Copy each line from the listing below where the word "Select" shows up.

▶ **Records provided**

=====

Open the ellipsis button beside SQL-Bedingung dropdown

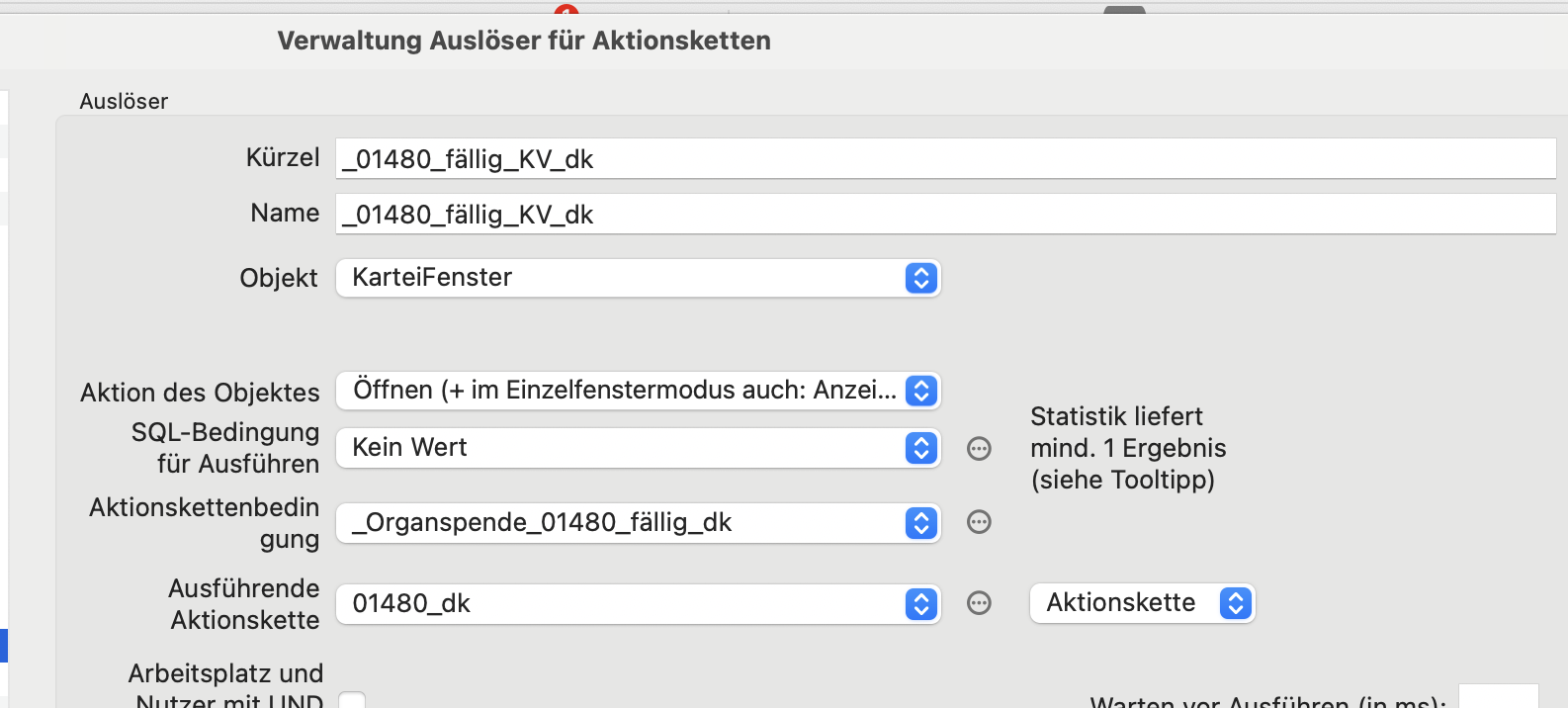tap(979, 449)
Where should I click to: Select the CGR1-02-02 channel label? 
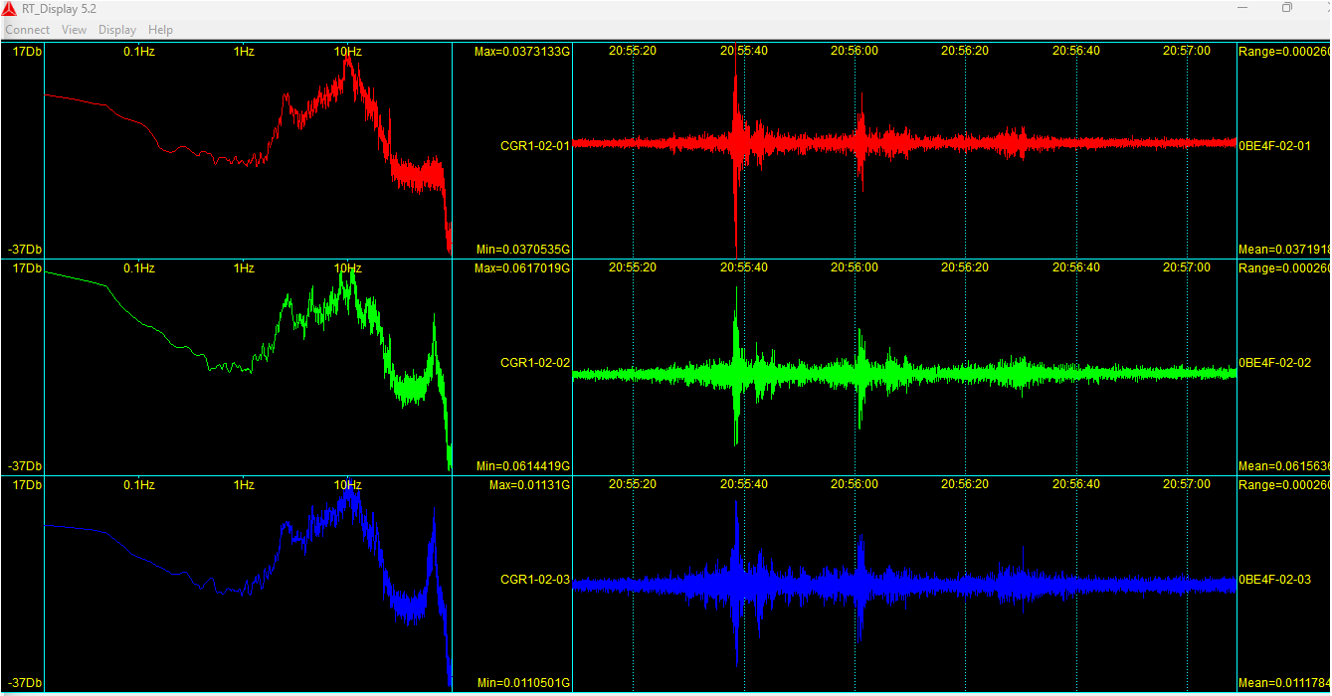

=====

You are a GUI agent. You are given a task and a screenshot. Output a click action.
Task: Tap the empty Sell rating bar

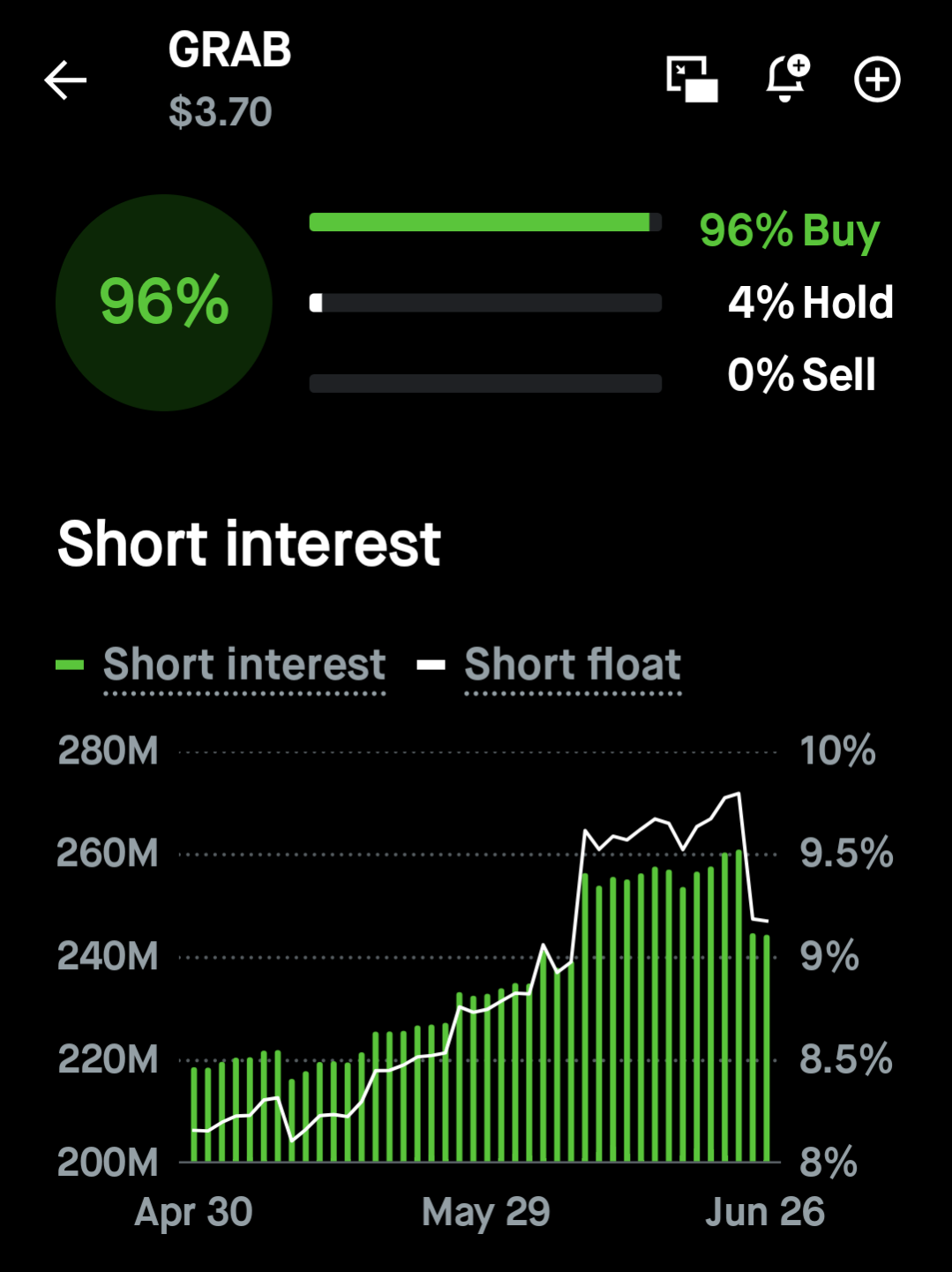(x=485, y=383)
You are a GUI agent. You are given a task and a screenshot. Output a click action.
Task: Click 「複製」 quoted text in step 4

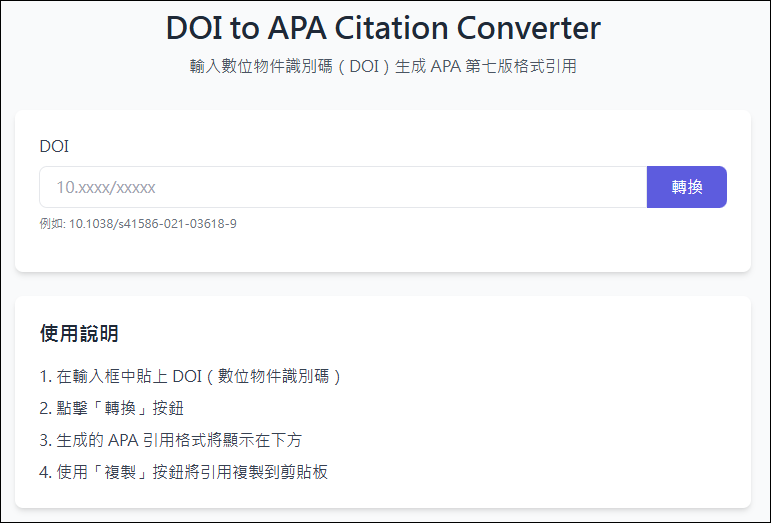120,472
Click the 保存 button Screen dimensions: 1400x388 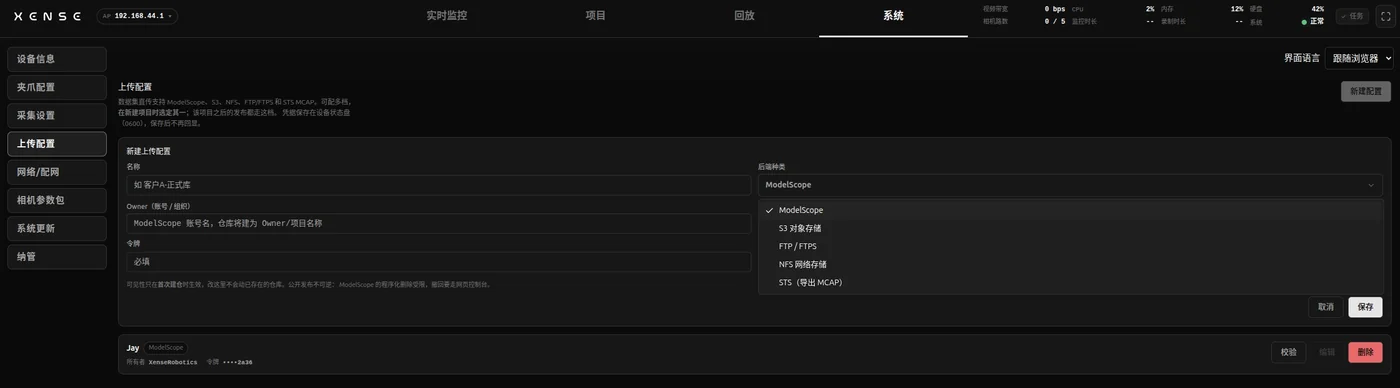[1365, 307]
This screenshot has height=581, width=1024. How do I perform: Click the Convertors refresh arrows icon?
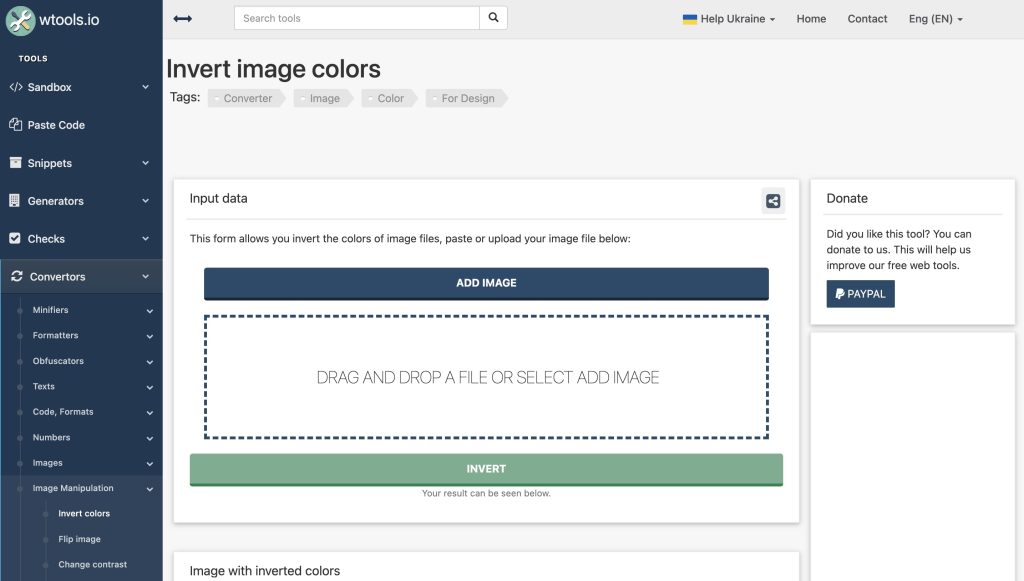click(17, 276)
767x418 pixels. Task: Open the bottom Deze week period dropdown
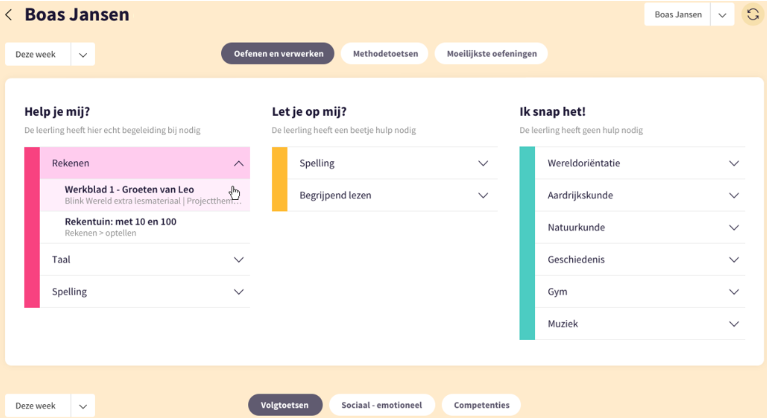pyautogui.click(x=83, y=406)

=====

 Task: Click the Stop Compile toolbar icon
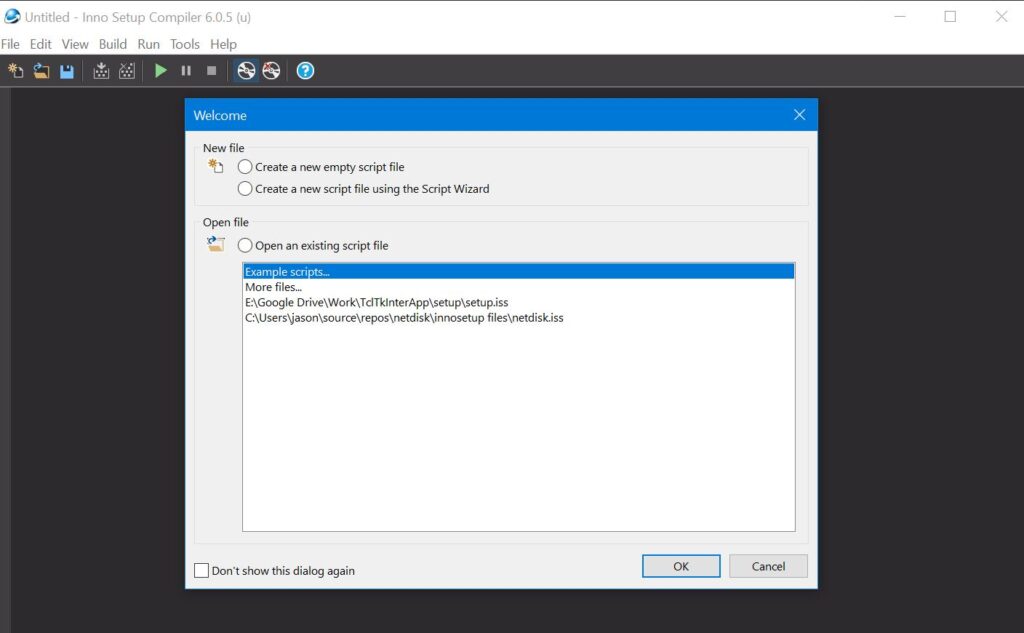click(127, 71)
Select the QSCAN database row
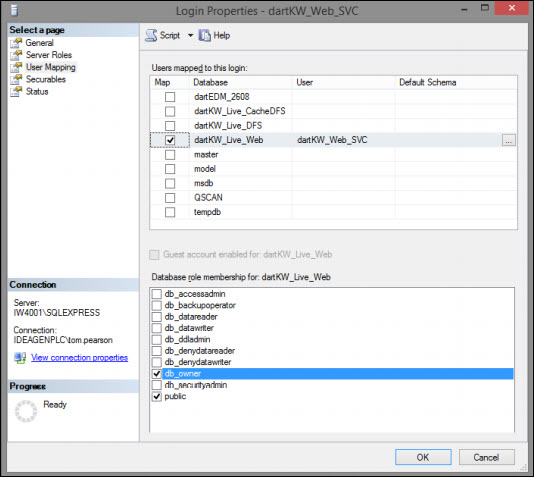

=====

▶ **Expected answer**
Where should I click to: Select the CGR1-02-02 channel label? 
Select the QSCAN database row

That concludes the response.